— Exercise goal —
Write every line of the records below as a JSON list of strings, one string per line, skipping blank lines. Leave the pictures out.

(Interface element records)
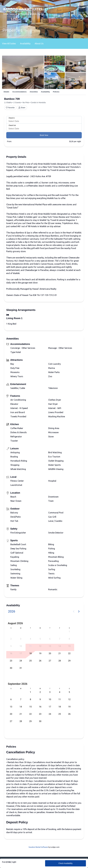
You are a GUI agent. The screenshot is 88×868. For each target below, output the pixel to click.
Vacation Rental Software (38, 847)
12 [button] (40, 646)
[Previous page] (74, 611)
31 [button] (21, 668)
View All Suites (9, 43)
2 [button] (11, 639)
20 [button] (50, 653)
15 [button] (69, 646)
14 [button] (59, 646)
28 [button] (59, 661)
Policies (56, 92)
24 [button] (21, 661)
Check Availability (65, 863)
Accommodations (20, 92)
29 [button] (69, 661)
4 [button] (30, 639)
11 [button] (30, 646)
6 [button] (50, 639)
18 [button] (30, 653)
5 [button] (40, 639)
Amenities (34, 92)
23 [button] (11, 661)
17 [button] (21, 653)
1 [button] (69, 631)
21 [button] (59, 653)
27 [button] (50, 661)
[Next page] (79, 611)
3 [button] (21, 639)
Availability (25, 43)
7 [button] (60, 639)
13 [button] (50, 646)
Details (6, 92)
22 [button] (69, 653)
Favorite (10, 107)
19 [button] (40, 653)
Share (22, 107)
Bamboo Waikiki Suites (23, 9)
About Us (39, 43)
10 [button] (21, 646)
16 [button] (11, 653)
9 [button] (11, 646)
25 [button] (30, 661)
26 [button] (40, 661)
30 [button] (11, 668)
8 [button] (69, 639)
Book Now (44, 135)
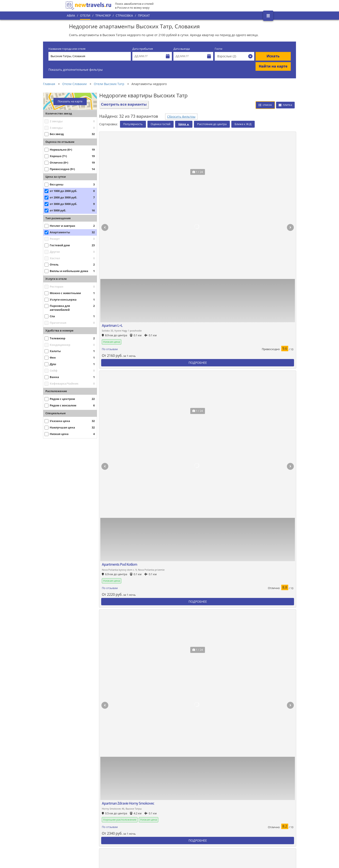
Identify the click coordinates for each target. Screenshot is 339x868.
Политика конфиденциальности (151, 815)
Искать (273, 56)
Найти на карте (273, 66)
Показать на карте (70, 101)
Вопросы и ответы (141, 830)
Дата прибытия (142, 49)
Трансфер (103, 16)
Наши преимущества (83, 817)
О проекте (76, 810)
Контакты (75, 832)
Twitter (256, 800)
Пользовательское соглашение (150, 822)
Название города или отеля (67, 49)
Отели (85, 16)
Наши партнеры (80, 825)
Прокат (144, 16)
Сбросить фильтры (181, 117)
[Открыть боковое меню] (268, 16)
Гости (218, 49)
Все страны (137, 808)
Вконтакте (259, 792)
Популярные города (143, 800)
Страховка (124, 16)
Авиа (71, 16)
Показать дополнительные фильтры (75, 69)
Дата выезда (181, 49)
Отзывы (135, 837)
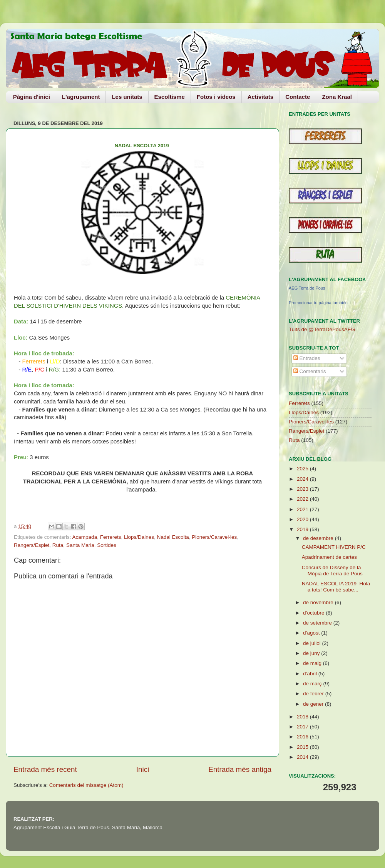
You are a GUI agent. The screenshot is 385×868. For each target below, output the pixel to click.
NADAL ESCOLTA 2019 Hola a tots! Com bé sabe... (336, 586)
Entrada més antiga (240, 769)
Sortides (107, 545)
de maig (313, 663)
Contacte (298, 97)
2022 (303, 499)
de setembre (318, 623)
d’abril (311, 673)
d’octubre (314, 613)
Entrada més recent (45, 769)
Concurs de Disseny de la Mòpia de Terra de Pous (332, 570)
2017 (303, 726)
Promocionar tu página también (318, 303)
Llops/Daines (139, 537)
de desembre (319, 538)
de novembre (319, 602)
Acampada (85, 537)
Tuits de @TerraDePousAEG (322, 329)
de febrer (314, 693)
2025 (303, 468)
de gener (314, 704)
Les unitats (127, 97)
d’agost (312, 633)
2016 (303, 736)
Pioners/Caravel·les (214, 537)
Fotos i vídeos (216, 97)
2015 (303, 747)
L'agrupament (81, 97)
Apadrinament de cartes (329, 557)
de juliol (313, 643)
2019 (303, 529)
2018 (303, 716)
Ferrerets (110, 537)
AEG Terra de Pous (307, 288)
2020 (303, 519)
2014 (303, 757)
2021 (303, 509)
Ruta (58, 545)
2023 (303, 489)
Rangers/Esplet (32, 545)
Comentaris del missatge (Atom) (86, 785)
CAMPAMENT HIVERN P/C (334, 547)
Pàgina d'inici (32, 97)
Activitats (261, 97)
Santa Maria (80, 545)
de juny (312, 653)
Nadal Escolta (173, 537)
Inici (143, 769)
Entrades (307, 358)
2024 (303, 479)
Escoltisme (169, 97)
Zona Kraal (337, 97)
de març (313, 683)
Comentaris (310, 371)
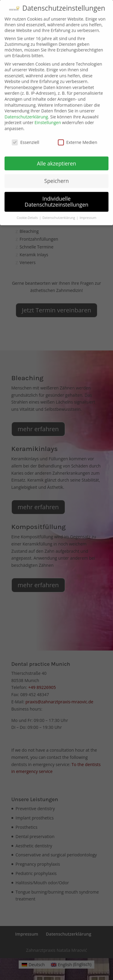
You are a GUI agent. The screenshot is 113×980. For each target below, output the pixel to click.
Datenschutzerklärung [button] (59, 206)
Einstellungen (48, 111)
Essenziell (26, 130)
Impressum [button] (88, 206)
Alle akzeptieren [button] (56, 151)
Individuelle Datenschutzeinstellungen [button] (56, 190)
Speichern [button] (56, 169)
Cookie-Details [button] (27, 206)
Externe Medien (77, 130)
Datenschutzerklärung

— Task response —
[
  "You are a GUI agent. The screenshot is 88×868. For each target below, output the pixel to click.",
  "Vacation Rental Software (38, 847)",
  "12 [button] (40, 646)",
  "[Previous page] (74, 611)",
  "31 [button] (21, 668)",
  "View All Suites (9, 43)",
  "2 [button] (11, 639)",
  "20 [button] (50, 653)",
  "15 [button] (69, 646)",
  "14 [button] (59, 646)",
  "28 [button] (59, 661)",
  "Policies (56, 92)",
  "24 [button] (21, 661)",
  "Check Availability (65, 863)",
  "Accommodations (20, 92)",
  "29 [button] (69, 661)",
  "4 [button] (30, 639)",
  "11 [button] (30, 646)",
  "6 [button] (50, 639)",
  "18 [button] (30, 653)",
  "5 [button] (40, 639)",
  "Amenities (34, 92)",
  "23 [button] (11, 661)",
  "17 [button] (21, 653)",
  "1 [button] (69, 631)",
  "21 [button] (59, 653)",
  "27 [button] (50, 661)",
  "[Next page] (79, 611)",
  "3 [button] (21, 639)",
  "Availability (25, 43)",
  "7 [button] (60, 639)",
  "13 [button] (50, 646)",
  "Details (6, 92)",
  "22 [button] (69, 653)",
  "Favorite (10, 107)",
  "19 [button] (40, 653)",
  "Share (22, 107)",
  "Bamboo Waikiki Suites (23, 9)",
  "About Us (39, 43)",
  "10 [button] (21, 646)",
  "16 [button] (11, 653)",
  "9 [button] (11, 646)",
  "25 [button] (30, 661)",
  "26 [button] (40, 661)",
  "30 [button] (11, 668)",
  "8 [button] (69, 639)",
  "Book Now (44, 135)",
  "Identify the click coordinates for each target. Screenshot is 339x868.",
  "Политика конфиденциальности (151, 815)",
  "Искать (273, 56)",
  "Найти на карте (273, 66)",
  "Показать на карте (70, 101)",
  "Вопросы и ответы (141, 830)",
  "Дата прибытия (142, 49)",
  "Трансфер (103, 16)",
  "Наши преимущества (83, 817)",
  "О проекте (76, 810)",
  "Контакты (75, 832)",
  "Twitter (256, 800)",
  "Пользовательское соглашение (150, 822)",
  "Название города или отеля (67, 49)",
  "Отели (85, 16)",
  "Наши партнеры (80, 825)",
  "Прокат (144, 16)",
  "Сбросить фильтры (181, 117)",
  "[Открыть боковое меню] (268, 16)",
  "Гости (218, 49)",
  "Все страны (137, 808)",
  "Вконтакте (259, 792)",
  "Популярные города (143, 800)",
  "Страховка (124, 16)",
  "Авиа (71, 16)",
  "Показать дополнительные фильтры (75, 69)",
  "Дата выезда (181, 49)",
  "Отзывы (135, 837)",
  "You are a GUI agent. The screenshot is 385×868. For each target below, output the pixel to click.",
  "NADAL ESCOLTA 2019 Hola a tots! Com bé sabe... (336, 586)",
  "Entrada més antiga (240, 769)",
  "Sortides (107, 545)",
  "de maig (313, 663)",
  "Contacte (298, 97)",
  "2022 (303, 499)",
  "de setembre (318, 623)",
  "d’abril (311, 673)",
  "d’octubre (314, 613)",
  "Entrada més recent (45, 769)",
  "Concurs de Disseny de la Mòpia de Terra de Pous (332, 570)",
  "2017 (303, 726)",
  "Promocionar tu página también (318, 303)",
  "Llops/Daines (139, 537)",
  "de desembre (319, 538)",
  "de novembre (319, 602)",
  "Acampada (85, 537)",
  "Tuits de @TerraDePousAEG (322, 329)",
  "de febrer (314, 693)",
  "2025 (303, 468)",
  "de gener (314, 704)",
  "Les unitats (127, 97)",
  "d’agost (312, 633)",
  "2016 (303, 736)",
  "Pioners/Caravel·les (214, 537)",
  "Fotos i vídeos (216, 97)",
  "2015 (303, 747)",
  "L'agrupament (81, 97)",
  "Apadrinament de cartes (329, 557)",
  "de juliol (313, 643)",
  "2019 (303, 529)",
  "2018 (303, 716)",
  "Ferrerets (110, 537)",
  "AEG Terra de Pous (307, 288)",
  "2020 (303, 519)",
  "2014 (303, 757)",
  "2021 (303, 509)",
  "Ruta (58, 545)",
  "2023 (303, 489)",
  "Rangers/Esplet (32, 545)",
  "Comentaris del missatge (Atom) (86, 785)",
  "CAMPAMENT HIVERN P/C (334, 547)",
  "Pàgina d'inici (32, 97)",
  "Activitats (261, 97)",
  "Santa Maria (80, 545)",
  "de juny (312, 653)",
  "Nadal Escolta (173, 537)",
  "Inici (143, 769)",
  "Entrades (307, 358)",
  "2024 (303, 479)",
  "Escoltisme (169, 97)",
  "Zona Kraal (337, 97)",
  "de març (313, 683)",
  "Comentaris (310, 371)",
  "You are a GUI agent. The screenshot is 113×980. For each target below, output the pixel to click.",
  "Datenschutzerklärung [button] (59, 206)",
  "Einstellungen (48, 111)",
  "Essenziell (26, 130)",
  "Impressum [button] (88, 206)",
  "Alle akzeptieren [button] (56, 151)",
  "Individuelle Datenschutzeinstellungen [button] (56, 190)",
  "Speichern [button] (56, 169)",
  "Cookie-Details [button] (27, 206)",
  "Externe Medien (77, 130)",
  "Datenschutzerklärung"
]